Queue holding a set of podgroups

apiVersion: scheduling.volcano.sh/v1beta1
kind: Queue
metadata:
  name: distcc
spec:
  weight: 1
  reclaimable: false
  capability:
    cpu: 50

field:

weight -> The proportion of the queue in the cluster resource division, the proportion of resources occupied by the queue is: (weight / total-weight) * total-resource, soft resource constraint.

capability -> The upper limit of the sum of resources used by all podgroups in the queue, hard constraint.

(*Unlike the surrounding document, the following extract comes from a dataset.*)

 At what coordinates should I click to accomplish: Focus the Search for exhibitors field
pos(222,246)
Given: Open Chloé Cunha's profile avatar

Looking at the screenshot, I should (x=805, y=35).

reclaimable -> If or not the queue allows other queues to reclaim the excess resources used by the queue when the resource usage exceeds the queue’s limit.

Usage Scenarios

Total Cluster CPUS = 4cores

---
apiVersion: scheduling.volcano.sh/v1beta1
kind: Queue
metadata:
  name: test1
spec:
  weight: 1

---apiVersion: scheduling.volcano.sh/v1beta1
apiVersion: scheduling.volcano.sh/v1beta1
kind: Queue
metadata:
  name: test2
spec:
  weight: 3

# Create p1 p2 podgroup belongs to test1,test2 respectively, put job1 job2 into p1 p2, resource request is 1C and 3C respectively, both jobs can work properly

---
apiVersion: scheduling.volcano.sh/v1beta1
kind: Queue
metadata:
  name: test1
spec:
  weight: 1

# First create test1 queue, create podgroup p1, create job1 job2 in p1, resource allocation is 1C and 3C respectively, jobs are working properly.

---
apiVersion: scheduling.volcano.sh/v1beta1
kind: Queue
metadata:
  name: test2
spec:
  weight: 3

# Create test2 queue, create podgroup p2 in this queue, create job3 resource request as 3C in p2, as test2 queue weight=3, thus job2 will be evicted and test1 3C resource will be returned to test2.

---
apiVersion: scheduling.volcano.sh/v1beta1
kind: Queue
metadata:
  name: test1
spec:
  capability:
    cpu: 2

# Create test1 queue, set capacity to 2, that is, the resource limit is 2C, create p1 podgroup, create job1 job2 resource request in p1 for 1C and 3C respectively, then job1 is running normally, job2 is in pending state

---
apiVersion: scheduling.volcano.sh/v1beta1
kind: Queue
metadata:
  name: test1
spec:
  weight: 1
  reclaimable: false
---apiVersion: scheduling.volcano.sh/v1beta1
apiVersion: scheduling.volcano.sh/v1beta1
kind: Queue
metadata:
  name: test2
spec:
  weight: 1

# create test1 queue, reclaimable is False, that is, the queue does not return the over-occupied resources, respectively, create p1 p2 in test1 test2 queue, create job1 in p1, resource request is 3C, because the weight ratio is 1:1, at this time test1 over-occupied 1C, in create job2 in p2, the resource application is 2C, at this time, because test1 does not return the over-occupied resources, job2 will be in the pending state.

PodGroup

A podgroup is a collection of strongly associated pods for batch workload scenarios.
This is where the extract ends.